The problem. Nothing may be dropped. Retype the whole listing exactly.

╭──

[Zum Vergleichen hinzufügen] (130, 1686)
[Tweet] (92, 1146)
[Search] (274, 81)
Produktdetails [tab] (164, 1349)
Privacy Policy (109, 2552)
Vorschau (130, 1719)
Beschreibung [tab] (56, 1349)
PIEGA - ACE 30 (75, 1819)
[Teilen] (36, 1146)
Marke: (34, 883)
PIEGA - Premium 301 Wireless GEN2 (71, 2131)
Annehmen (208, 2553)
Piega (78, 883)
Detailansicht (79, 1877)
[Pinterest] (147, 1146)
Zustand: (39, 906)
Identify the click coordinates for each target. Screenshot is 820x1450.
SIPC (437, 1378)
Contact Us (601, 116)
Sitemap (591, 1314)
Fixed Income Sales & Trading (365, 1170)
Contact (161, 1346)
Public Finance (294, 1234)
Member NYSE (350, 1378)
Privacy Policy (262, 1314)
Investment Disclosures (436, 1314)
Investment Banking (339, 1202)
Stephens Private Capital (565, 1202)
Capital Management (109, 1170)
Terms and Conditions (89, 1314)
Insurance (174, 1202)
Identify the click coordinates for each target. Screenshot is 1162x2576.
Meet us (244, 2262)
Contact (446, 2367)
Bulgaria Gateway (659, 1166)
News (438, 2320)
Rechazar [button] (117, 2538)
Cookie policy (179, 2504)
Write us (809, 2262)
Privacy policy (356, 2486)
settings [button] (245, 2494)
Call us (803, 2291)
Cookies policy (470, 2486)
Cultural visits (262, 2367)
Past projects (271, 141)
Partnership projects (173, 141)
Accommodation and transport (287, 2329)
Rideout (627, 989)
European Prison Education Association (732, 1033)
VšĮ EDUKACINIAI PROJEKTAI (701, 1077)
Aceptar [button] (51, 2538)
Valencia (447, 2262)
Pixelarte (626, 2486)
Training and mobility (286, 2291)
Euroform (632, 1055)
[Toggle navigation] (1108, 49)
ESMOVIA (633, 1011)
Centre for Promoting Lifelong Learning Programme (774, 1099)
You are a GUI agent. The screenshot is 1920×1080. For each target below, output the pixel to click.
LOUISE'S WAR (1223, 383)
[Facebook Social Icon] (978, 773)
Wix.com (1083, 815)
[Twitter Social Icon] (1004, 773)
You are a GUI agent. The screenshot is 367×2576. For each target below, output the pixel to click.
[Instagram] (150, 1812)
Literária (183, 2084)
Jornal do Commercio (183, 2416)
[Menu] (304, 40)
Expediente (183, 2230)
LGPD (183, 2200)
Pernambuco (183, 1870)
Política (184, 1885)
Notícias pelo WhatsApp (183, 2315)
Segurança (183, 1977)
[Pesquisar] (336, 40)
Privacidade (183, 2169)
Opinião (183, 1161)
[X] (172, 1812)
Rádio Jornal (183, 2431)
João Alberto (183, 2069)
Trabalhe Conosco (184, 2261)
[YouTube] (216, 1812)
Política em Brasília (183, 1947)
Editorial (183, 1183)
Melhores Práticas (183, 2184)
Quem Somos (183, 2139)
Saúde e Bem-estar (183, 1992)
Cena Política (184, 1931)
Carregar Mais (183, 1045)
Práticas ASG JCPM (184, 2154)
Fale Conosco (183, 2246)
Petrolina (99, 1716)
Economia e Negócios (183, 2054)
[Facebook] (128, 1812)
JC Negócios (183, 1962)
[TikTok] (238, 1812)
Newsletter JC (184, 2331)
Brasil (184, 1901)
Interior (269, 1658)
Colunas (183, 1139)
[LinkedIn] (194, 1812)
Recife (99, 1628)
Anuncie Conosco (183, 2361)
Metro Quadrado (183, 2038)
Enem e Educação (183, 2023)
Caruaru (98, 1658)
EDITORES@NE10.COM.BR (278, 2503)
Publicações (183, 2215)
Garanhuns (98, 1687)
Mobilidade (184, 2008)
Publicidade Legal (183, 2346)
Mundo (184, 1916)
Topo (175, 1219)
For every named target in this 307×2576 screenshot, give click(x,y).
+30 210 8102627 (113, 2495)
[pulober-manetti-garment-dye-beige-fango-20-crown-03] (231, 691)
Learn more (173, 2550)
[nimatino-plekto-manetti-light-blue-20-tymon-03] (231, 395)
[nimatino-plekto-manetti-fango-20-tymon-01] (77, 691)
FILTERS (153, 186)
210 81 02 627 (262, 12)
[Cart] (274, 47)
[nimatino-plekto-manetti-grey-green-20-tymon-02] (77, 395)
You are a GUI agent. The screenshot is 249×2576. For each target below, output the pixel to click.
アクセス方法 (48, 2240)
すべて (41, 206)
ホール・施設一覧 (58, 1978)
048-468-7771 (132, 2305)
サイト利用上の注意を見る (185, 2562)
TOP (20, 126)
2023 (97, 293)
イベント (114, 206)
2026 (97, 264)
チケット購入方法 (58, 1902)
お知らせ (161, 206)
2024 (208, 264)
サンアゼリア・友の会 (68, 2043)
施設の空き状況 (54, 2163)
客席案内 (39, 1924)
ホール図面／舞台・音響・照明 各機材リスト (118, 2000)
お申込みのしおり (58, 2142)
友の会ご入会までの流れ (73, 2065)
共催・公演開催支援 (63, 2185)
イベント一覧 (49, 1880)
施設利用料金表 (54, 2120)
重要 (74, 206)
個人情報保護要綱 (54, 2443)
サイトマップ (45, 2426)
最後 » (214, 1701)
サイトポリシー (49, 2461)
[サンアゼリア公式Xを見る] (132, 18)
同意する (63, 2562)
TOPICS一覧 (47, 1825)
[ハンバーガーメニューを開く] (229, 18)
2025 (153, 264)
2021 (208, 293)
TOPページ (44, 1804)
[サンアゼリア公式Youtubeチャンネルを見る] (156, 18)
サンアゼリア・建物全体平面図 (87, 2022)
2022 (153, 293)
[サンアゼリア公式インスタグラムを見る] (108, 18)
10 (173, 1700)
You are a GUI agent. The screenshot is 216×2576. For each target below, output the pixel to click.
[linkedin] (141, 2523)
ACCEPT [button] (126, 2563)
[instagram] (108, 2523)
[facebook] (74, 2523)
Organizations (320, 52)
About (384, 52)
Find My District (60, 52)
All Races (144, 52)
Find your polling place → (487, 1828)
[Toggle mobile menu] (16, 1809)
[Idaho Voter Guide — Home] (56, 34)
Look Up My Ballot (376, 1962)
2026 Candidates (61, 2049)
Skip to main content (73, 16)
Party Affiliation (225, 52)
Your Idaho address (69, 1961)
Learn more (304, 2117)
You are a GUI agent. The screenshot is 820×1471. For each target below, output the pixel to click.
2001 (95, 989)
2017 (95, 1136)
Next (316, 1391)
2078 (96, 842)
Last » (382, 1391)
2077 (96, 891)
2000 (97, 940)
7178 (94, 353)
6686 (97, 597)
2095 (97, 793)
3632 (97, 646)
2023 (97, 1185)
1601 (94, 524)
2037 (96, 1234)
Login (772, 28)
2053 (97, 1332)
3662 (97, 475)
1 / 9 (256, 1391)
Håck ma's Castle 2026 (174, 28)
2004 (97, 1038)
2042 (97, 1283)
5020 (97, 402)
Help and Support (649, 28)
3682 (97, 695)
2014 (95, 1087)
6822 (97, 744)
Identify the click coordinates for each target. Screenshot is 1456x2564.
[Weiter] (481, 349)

╰──

Response.
[Zum Vergleichen hinzufügen] (130, 1686)
[Tweet] (92, 1146)
[Search] (274, 81)
Produktdetails [tab] (164, 1349)
Privacy Policy (109, 2552)
Vorschau (130, 1719)
Beschreibung [tab] (56, 1349)
PIEGA - ACE 30 (75, 1819)
[Teilen] (36, 1146)
Marke: (34, 883)
PIEGA - Premium 301 Wireless GEN2 (71, 2131)
Annehmen (208, 2553)
Piega (78, 883)
Detailansicht (79, 1877)
[Pinterest] (147, 1146)
Zustand: (39, 906)
Identify the click coordinates for each target. Screenshot is 820x1450.
SIPC (437, 1378)
Contact Us (601, 116)
Sitemap (591, 1314)
Fixed Income Sales & Trading (365, 1170)
Contact (161, 1346)
Public Finance (294, 1234)
Member NYSE (350, 1378)
Privacy Policy (262, 1314)
Investment Disclosures (436, 1314)
Investment Banking (339, 1202)
Stephens Private Capital (565, 1202)
Capital Management (109, 1170)
Terms and Conditions (89, 1314)
Insurance (174, 1202)
Identify the click coordinates for each target. Screenshot is 1162x2576.
Meet us (244, 2262)
Contact (446, 2367)
Bulgaria Gateway (659, 1166)
News (438, 2320)
Rechazar [button] (117, 2538)
Cookie policy (179, 2504)
Write us (809, 2262)
Privacy policy (356, 2486)
settings [button] (245, 2494)
Call us (803, 2291)
Cookies policy (470, 2486)
Cultural visits (262, 2367)
Past projects (271, 141)
Partnership projects (173, 141)
Accommodation and transport (287, 2329)
Rideout (627, 989)
European Prison Education Association (732, 1033)
VšĮ EDUKACINIAI PROJEKTAI (701, 1077)
Aceptar [button] (51, 2538)
Valencia (447, 2262)
Pixelarte (626, 2486)
Training and mobility (286, 2291)
Euroform (632, 1055)
[Toggle navigation] (1108, 49)
ESMOVIA (633, 1011)
Centre for Promoting Lifelong Learning Programme (774, 1099)
You are a GUI agent. The screenshot is 1920×1080. For each target below, output the pixel to click.
LOUISE'S WAR (1223, 383)
[Facebook Social Icon] (978, 773)
Wix.com (1083, 815)
[Twitter Social Icon] (1004, 773)
You are a GUI agent. The screenshot is 367×2576. For each target below, output the pixel to click.
[Instagram] (150, 1812)
Literária (183, 2084)
Jornal do Commercio (183, 2416)
[Menu] (304, 40)
Expediente (183, 2230)
LGPD (183, 2200)
Pernambuco (183, 1870)
Política (184, 1885)
Notícias pelo WhatsApp (183, 2315)
Segurança (183, 1977)
[Pesquisar] (336, 40)
Privacidade (183, 2169)
Opinião (183, 1161)
[X] (172, 1812)
Rádio Jornal (183, 2431)
João Alberto (183, 2069)
Trabalhe Conosco (184, 2261)
[YouTube] (216, 1812)
Política em Brasília (183, 1947)
Editorial (183, 1183)
Melhores Práticas (183, 2184)
Quem Somos (183, 2139)
Saúde e Bem-estar (183, 1992)
Cena Política (184, 1931)
Carregar Mais (183, 1045)
Práticas ASG JCPM (184, 2154)
Fale Conosco (183, 2246)
Petrolina (99, 1716)
Economia e Negócios (183, 2054)
[Facebook] (128, 1812)
JC Negócios (183, 1962)
[TikTok] (238, 1812)
Newsletter JC (184, 2331)
Brasil (184, 1901)
Interior (269, 1658)
Colunas (183, 1139)
[LinkedIn] (194, 1812)
Recife (99, 1628)
Anuncie Conosco (183, 2361)
Metro Quadrado (183, 2038)
Enem e Educação (183, 2023)
Caruaru (98, 1658)
EDITORES@NE10.COM.BR (278, 2503)
Publicações (183, 2215)
Garanhuns (98, 1687)
Mobilidade (184, 2008)
Publicidade Legal (183, 2346)
Mundo (184, 1916)
Topo (175, 1219)
For every named target in this 307×2576 screenshot, give click(x,y).
+30 210 8102627 (113, 2495)
[pulober-manetti-garment-dye-beige-fango-20-crown-03] (231, 691)
Learn more (173, 2550)
[nimatino-plekto-manetti-light-blue-20-tymon-03] (231, 395)
[nimatino-plekto-manetti-fango-20-tymon-01] (77, 691)
FILTERS (153, 186)
210 81 02 627 (262, 12)
[Cart] (274, 47)
[nimatino-plekto-manetti-grey-green-20-tymon-02] (77, 395)
You are a GUI agent. The screenshot is 249×2576. For each target below, output the pixel to click.
アクセス方法 (48, 2240)
すべて (41, 206)
ホール・施設一覧 (58, 1978)
048-468-7771 (132, 2305)
サイト利用上の注意を見る (185, 2562)
TOP (20, 126)
2023 (97, 293)
イベント (114, 206)
2026 (97, 264)
チケット購入方法 (58, 1902)
お知らせ (161, 206)
2024 (208, 264)
サンアゼリア・友の会 (68, 2043)
施設の空き状況 (54, 2163)
客席案内 (39, 1924)
ホール図面／舞台・音響・照明 各機材リスト (118, 2000)
お申込みのしおり (58, 2142)
友の会ご入会までの流れ (73, 2065)
共催・公演開催支援 (63, 2185)
イベント一覧 (49, 1880)
施設利用料金表 (54, 2120)
重要 (74, 206)
個人情報保護要綱 (54, 2443)
サイトマップ (45, 2426)
最後 » (214, 1701)
サイトポリシー (49, 2461)
[サンアゼリア公式Xを見る] (132, 18)
同意する (63, 2562)
TOPICS一覧 (47, 1825)
[ハンバーガーメニューを開く] (229, 18)
2025 (153, 264)
2021 (208, 293)
TOPページ (44, 1804)
[サンアゼリア公式Youtubeチャンネルを見る] (156, 18)
サンアゼリア・建物全体平面図 (87, 2022)
2022 (153, 293)
[サンアゼリア公式インスタグラムを見る] (108, 18)
10 (173, 1700)
You are a GUI agent. The screenshot is 216×2576. For each target below, output the pixel to click.
[linkedin] (141, 2523)
ACCEPT [button] (126, 2563)
[instagram] (108, 2523)
[facebook] (74, 2523)
Organizations (320, 52)
About (384, 52)
Find My District (60, 52)
All Races (144, 52)
Find your polling place → (487, 1828)
[Toggle mobile menu] (16, 1809)
[Idaho Voter Guide — Home] (56, 34)
Look Up My Ballot (376, 1962)
2026 Candidates (61, 2049)
Skip to main content (73, 16)
Party Affiliation (225, 52)
Your Idaho address (69, 1961)
Learn more (304, 2117)
You are a GUI agent. The screenshot is 820×1471. For each target below, output the pixel to click.
2001 (95, 989)
2017 (95, 1136)
Next (316, 1391)
2078 (96, 842)
Last » (382, 1391)
2077 (96, 891)
2000 (97, 940)
7178 (94, 353)
6686 (97, 597)
2095 (97, 793)
3632 (97, 646)
2023 (97, 1185)
1601 (94, 524)
2037 (96, 1234)
Login (772, 28)
2053 (97, 1332)
3662 (97, 475)
1 / 9 (256, 1391)
Håck ma's Castle 2026 (174, 28)
2004 (97, 1038)
2042 (97, 1283)
5020 (97, 402)
Help and Support (649, 28)
3682 (97, 695)
2014 (95, 1087)
6822 (97, 744)
Identify the click coordinates for each target. Screenshot is 1456x2564.
[Weiter] (481, 349)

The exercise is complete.